Judge orders Michigan to accept mail-in ballots for 2 weeks after Election Day

USAF Graphic: Public Domain

Sept. 19 (UPI) — A Michigan judge on Friday ordered elections officials to accept mail-in ballots for two weeks after the 2020 election as long as they’re postmarked before Election Day.

The ruling substantially increases the amount of time ballots can be accepted in the state. Under existing law, officials count only mail-in ballots received by 8 p.m. on Election Day.

The preliminary injunction applies only to the Nov. 3, 2020, election.

The ruling in the Court of Claims was the result of a lawsuit brought by the Michigan Alliance for Retired Americans.

“Judge Cynthia Stephens agreed with the Michigan Alliance that the coronavirus pandemic and the challenges facing the U.S. Postal Service warrant a change in the state’s voting procedures,” the organization said.

Last month, some voting rights groups became concerned after the USPS began removing some mail collection boxes from streets and sorting machines from some branches. The USPS sent letters to dozens of states warning them that some mail-in ballots might not be counted in time for the November election because state deadlines are “incongruous” with delivery standards.

After an uproar over the charges, Postmaster General Louis DeJoy ordered that operational changes he’s overseeing will be halted “to avoid even the appearance of any impact on election mail.”

In addition to extending the deadline for receiving mail-in ballots, Stephens also said a third party can submit a mail-in or absentee ballot for a voter — a practice described by critics as ballot harvesting.

Trump has repeatedly denounced voting by mail, claiming that it would invite voter fraud.
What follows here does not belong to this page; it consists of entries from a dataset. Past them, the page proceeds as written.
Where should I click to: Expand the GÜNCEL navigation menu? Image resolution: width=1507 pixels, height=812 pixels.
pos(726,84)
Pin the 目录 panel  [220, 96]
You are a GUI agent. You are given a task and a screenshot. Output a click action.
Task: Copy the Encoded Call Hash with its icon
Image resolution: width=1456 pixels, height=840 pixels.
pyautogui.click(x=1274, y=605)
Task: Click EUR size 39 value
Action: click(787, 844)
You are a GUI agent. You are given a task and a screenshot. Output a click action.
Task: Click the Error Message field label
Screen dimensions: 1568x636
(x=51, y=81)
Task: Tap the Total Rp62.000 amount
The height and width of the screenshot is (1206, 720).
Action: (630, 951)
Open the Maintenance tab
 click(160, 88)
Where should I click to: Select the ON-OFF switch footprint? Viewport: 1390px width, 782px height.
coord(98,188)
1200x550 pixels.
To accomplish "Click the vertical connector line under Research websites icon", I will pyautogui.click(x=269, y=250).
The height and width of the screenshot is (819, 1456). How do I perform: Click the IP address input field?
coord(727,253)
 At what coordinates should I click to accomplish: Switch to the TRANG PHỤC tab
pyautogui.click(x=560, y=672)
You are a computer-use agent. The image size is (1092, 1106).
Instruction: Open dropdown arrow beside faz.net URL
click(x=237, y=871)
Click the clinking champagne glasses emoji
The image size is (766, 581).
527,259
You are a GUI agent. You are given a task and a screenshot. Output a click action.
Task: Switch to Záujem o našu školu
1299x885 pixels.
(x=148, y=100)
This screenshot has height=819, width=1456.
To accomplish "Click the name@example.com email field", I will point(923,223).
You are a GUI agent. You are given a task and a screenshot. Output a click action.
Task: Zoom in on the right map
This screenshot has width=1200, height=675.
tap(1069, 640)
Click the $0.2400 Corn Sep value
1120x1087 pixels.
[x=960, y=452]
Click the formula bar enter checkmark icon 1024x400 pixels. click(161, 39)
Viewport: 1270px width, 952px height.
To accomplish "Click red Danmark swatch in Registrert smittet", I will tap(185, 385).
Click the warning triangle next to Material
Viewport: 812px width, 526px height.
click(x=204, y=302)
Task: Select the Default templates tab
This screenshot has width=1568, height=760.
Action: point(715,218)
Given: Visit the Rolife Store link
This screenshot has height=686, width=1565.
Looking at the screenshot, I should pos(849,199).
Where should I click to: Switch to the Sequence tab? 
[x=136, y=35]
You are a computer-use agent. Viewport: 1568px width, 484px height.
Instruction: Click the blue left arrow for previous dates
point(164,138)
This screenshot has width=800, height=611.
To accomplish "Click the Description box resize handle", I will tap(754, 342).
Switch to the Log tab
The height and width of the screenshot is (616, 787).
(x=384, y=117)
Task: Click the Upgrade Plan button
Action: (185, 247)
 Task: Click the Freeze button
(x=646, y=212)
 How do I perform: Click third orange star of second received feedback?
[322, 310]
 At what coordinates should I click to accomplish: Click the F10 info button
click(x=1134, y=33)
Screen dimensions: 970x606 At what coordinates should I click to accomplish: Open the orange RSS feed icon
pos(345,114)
A study by Stanford University’s Democracy and Polarization Lab in April, though, found that mail-in voting doesn’t favor one political party over another, nor does it invite more frequent incidents of fraud.

Trump himself regularly votes by mail in Florida.

A Gallup poll released in April indicated that 70% of Americans favor allowing all registered voters to vote by mail.


  1. See also Judge Stanley Bastian in Eastern Washington’s US District Court imposing a national injunction on USPS: “Although not necessarily apparent on the surface, at the heart of DeJoy’s and the Postal Service’s actions is voter disenfranchisement. This is evident in President Trump’s highly partisan words and tweets, the actual impact of the changes on primary elections that resulted in uncounted ballots, and recent attempts and lawsuits by the Republican National Committee and President Trump’s campaign to stop the States’ efforts to bypass the Postal Service by utilizing ballot drop boxes, as well as the timing of the changes.

    “It is easy to conclude that the recent Postal Services’ changes are an intentional effort on the part of the current Administration to disrupt and challenge the legitimacy of upcoming local, state, and federal elections, especially given that 72% of the decommissioned high speed mail sorting machines that were decommissioned were located in counties where Hillary Clinton received the most votes in 2016.”